__WORK TO BE COMPLETED__
Pick out each line in the records below that contains the string "Switch", and copy those lines. Case counts, so a line qualifies only if it matches that capitalization.

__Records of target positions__

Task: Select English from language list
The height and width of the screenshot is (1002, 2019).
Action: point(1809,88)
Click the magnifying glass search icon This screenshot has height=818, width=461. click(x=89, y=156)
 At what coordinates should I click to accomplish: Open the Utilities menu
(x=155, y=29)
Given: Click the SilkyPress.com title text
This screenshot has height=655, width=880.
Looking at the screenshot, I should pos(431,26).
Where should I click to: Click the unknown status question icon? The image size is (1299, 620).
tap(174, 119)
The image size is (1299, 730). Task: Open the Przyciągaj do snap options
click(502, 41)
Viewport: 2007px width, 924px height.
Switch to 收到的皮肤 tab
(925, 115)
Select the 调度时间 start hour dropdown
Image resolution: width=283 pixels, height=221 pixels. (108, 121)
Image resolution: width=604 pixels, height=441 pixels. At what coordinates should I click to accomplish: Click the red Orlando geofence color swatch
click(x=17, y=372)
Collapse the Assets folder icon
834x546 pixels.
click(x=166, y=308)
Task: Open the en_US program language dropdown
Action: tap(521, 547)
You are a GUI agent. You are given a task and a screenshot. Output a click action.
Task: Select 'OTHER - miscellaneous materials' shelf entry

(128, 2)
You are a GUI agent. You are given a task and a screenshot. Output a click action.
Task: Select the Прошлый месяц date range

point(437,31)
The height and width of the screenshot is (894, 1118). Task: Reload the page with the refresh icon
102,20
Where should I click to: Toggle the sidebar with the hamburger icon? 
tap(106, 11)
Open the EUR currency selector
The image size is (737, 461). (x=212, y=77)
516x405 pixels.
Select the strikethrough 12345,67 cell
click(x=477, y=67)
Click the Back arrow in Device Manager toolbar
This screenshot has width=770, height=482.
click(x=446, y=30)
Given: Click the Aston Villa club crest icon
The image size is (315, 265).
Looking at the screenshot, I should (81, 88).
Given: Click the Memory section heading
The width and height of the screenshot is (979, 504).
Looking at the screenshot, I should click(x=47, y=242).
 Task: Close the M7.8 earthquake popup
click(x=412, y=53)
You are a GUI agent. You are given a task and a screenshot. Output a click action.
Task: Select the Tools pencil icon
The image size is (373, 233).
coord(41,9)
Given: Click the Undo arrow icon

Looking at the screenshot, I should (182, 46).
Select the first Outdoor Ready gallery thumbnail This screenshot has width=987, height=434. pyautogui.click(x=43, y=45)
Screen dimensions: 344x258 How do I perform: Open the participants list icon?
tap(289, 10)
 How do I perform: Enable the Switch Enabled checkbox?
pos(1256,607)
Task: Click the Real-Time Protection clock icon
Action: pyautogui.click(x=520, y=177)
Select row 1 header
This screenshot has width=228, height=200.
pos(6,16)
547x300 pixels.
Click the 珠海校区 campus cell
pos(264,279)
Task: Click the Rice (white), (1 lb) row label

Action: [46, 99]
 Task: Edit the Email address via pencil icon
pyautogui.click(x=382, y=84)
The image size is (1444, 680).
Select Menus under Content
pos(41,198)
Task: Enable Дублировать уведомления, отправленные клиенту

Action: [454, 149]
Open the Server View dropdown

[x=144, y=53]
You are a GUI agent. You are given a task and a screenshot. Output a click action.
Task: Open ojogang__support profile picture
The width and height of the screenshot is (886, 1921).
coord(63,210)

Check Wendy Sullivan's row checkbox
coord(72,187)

__TASK RESPONSE__
Switch to 收到的皮肤 tab
 How do I perform: Enable the Switch Enabled checkbox?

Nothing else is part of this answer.